Controlling FWER matters because experimentation decisions are rarely based on a single metric. Most A/B tests track several success metrics alongside guardrail metrics and quality indicators. If any one of those success metrics shows a false positive, the team may ship a change that produced no real improvement. FWER-controlling methods like the Bonferroni correction, the Holm correction, and the Hommel correction adjust significance thresholds so the probability of even one such mistake stays below the target alpha (typically 5%) across the entire set.
How does FWER differ from false discovery rate?
FWER and false discovery rate (FDR) answer different questions about the same problem.
FWER asks: what's the probability that I make at least one false positive in this group of tests? It's a strict guarantee. If you control FWER at 5%, there's at most a 5% chance of any false rejection, regardless of how many tests you run.
FDR asks: among the tests I've declared significant, what proportion are expected to be false positives? FDR is more permissive. It allows some false positives as long as the fraction stays controlled. The Benjamini-Hochberg correction is the standard FDR-controlling method.
The practical trade-off is power. FWER control is conservative: to keep the probability of any false positive low, it raises the bar for every individual test. FDR control gives each test a lower bar, so it detects more real effects, but it accepts a known rate of false discoveries among the results.
For A/B testing with a small number of success metrics (typically 1 to 5), FWER control is the standard choice. The power cost is manageable, and the guarantee is strong: if you ship based on a significant result, you can trust it wasn't noise.
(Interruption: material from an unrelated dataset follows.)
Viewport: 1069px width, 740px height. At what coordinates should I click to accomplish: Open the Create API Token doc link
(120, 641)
When researchers screen hundreds of metrics to generate hypotheses rather than make shipping decisions, FDR control makes more sense.
When does FWER matter in practice?
The risk is sharpest when teams run experiments with multiple success metrics and ship based on whichever one reaches significance. Without a correction, an experiment with five success metrics tested at alpha = 0.05 has a roughly 23% chance of producing at least one false positive under the null. That's not a theoretical concern. It's the default behavior of any platform that tests each metric independently.
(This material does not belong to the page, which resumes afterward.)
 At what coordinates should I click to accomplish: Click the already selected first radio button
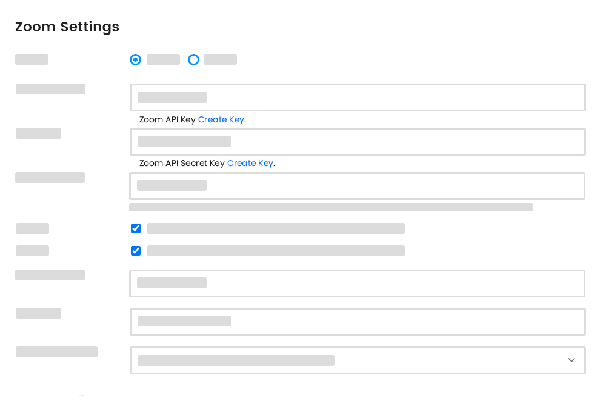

Confidence applies FWER-controlling corrections to success metrics by default. The platform's decision framework, formalized in a peer-reviewed paper on risk-aware product decisions, distinguishes between metric types: success metrics get FWER correction because a false positive on a success metric leads to shipping a change that didn't actually help. Guardrail metrics don't need the same adjustment because the relevant risk there is a false negative (missing a real regression), not a false positive.
What determines the size of the correction?
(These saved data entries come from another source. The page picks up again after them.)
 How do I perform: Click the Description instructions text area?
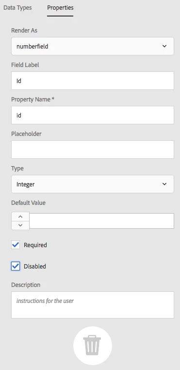coord(93,305)
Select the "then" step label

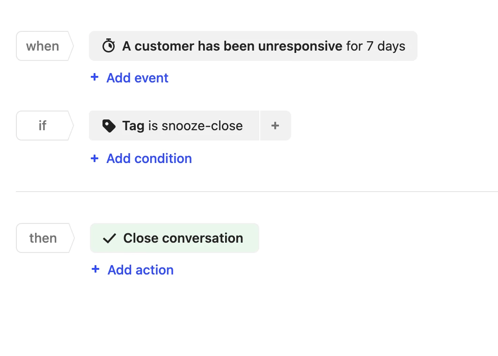click(45, 238)
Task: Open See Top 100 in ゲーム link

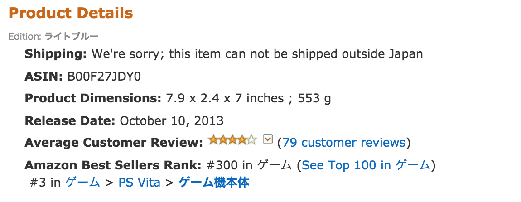Action: pyautogui.click(x=366, y=165)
The strength of the FWER correction depends on how many tests are in the correction family: the set of tests grouped together for adjustment. The larger the family, the more conservative the correction becomes and the more statistical power you lose.
This is why defining the correction family carefully matters more than choosing between FWER methods. If you include every metric in a single family, you're paying a power penalty for metrics that don't influence the same decision. Confidence groups only the success metrics that drive the ship/don't-ship decision into the correction family. Guardrail metrics and quality metrics sit outside it. That separation keeps the correction denominator small and the power loss contained.
At Spotify, where experiments often track 20 or more metrics total, the distinction between "all metrics" and "just the success metrics" is the difference between a severe power loss and a manageable one. Most experiments have 1 to 3 success metrics. Correcting across 3 tests costs far less power than correcting across 20.